The impudence of prayer
Yet another reminder of what true monotheism is all about comes from the Siddur (prayer book). There, the chazan (communal reader) is instructed to open the main body of prayers with: “Barchu et Ha-Shem Ha-Mevorach” (Praise You the Lord, Who is ultimately praised). The congregation, however, is requested to simultaneously say: “His name is elevated above all praises and blessings.” This is intoned in silence, after which the community responds in a loud voice with: “Baruch Ha-Shem Ha-Mevorach Ie-olam va-ed” (Praised is the Lord, who is ultimately praised).
This is, to say the least, something of a paradox: First there is a call to praise God, which is simultaneously belied by a statement that His name is elevated beyond all praises and blessings. In other words, praising God is an impossibility—it is beyond man’s capabilities! After this, the community continues to praise God, as if to say that it is within the power of man to praise God after all.
The same paradox may be found in the Kaddish prayer: “May [God’s] great Name be exalted and hallowed in the world of His creation…. He is…honored, exalted, glorified, adored [etc.].” Suddenly, the worshiper is asked to radically change direction: “[God] is beyond the power of all blessings, hymns, praise, and consolation that are said in this world and now say: Amen.”
This paradox is reflected in a unique story related in the Talmud: Rabbi Chanina once observed a worshiper in the act of praising God with numerous additional laudations: not only was God “great,” “mighty,” and “powerful” but also “majestic,” “awesome,” “strong,” “fearless,” “sure,” honored,” and so forth. (Berachot 33b.)
Rabbi Chanina waited for the worshiper to conclude and then asked him if he really thought he had praised God sufficiently!
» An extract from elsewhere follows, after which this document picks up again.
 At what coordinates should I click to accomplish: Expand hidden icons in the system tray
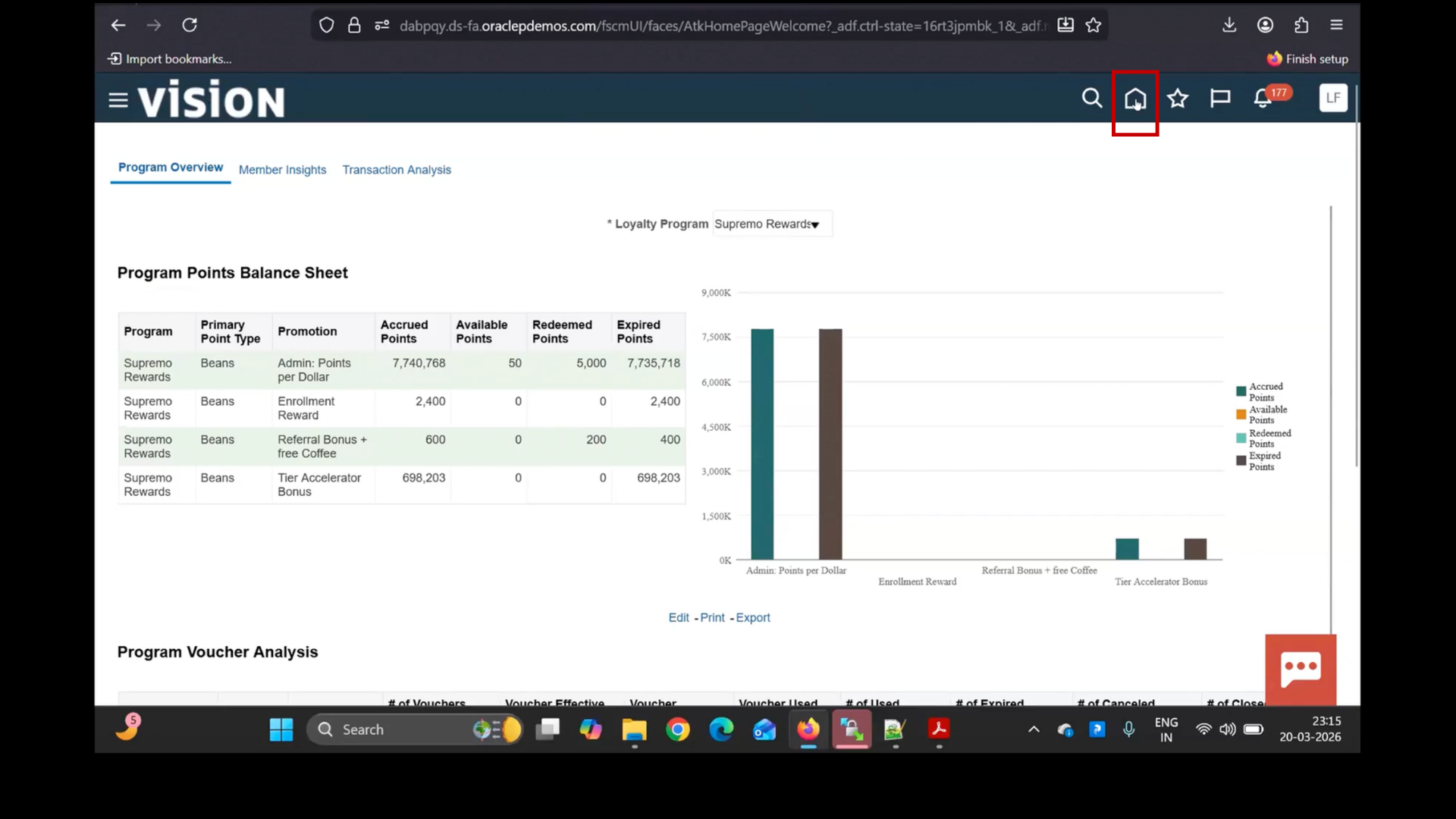pyautogui.click(x=1034, y=730)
The Talmud tells us that one should only praise God by the three words that Moshe used and leave it at that. Man may begin praising God, but he can never do so sufficiently; therefore, any attempt only succeeds in limiting, however fulsome it may be. The more praises one heaps on, the more one ultimately confines God’s attributes. This is nothing short of blasphemy.
The message of this story is that in reality, man should be speechless before God. To grasp the greatness of God should render him silent. No words can ever suffice to extol the awesomeness of this experience. Silence is therefore the highest expression of prayer.
So why do we not stand in a prayer of silent contemplation? Why utter words if no words can ever suffice? The answer is now clear to us: the “prayer of words” is (once more) a concession to human weakness. We simply are unable to stand in contemplative silence; even in meaningful silence we cannot grasp the immense greatness of God. Our minds cannot grasp what our heart knows.
In the midst of such a silence, our mind would wander, and paradoxically, the focus of our attention would shift away from our Creator. In this state of human weakness, we start to look for other ways to concentrate our minds on our Maker. This, then, is the function of the verbal prayer. It is more down-to-earth, more tangible, and therefore, more appropriate to man’s condition. Such is the secret of prayer.
Thus, the institution of formal spoken prayer was a direct continuation of the building of the Mishkan — a way to concretize our religious experience, while paving the way to true monotheism. Just as the true Mishkan is the entire universe, so true prayer can only be the silence of overwhelming wonder.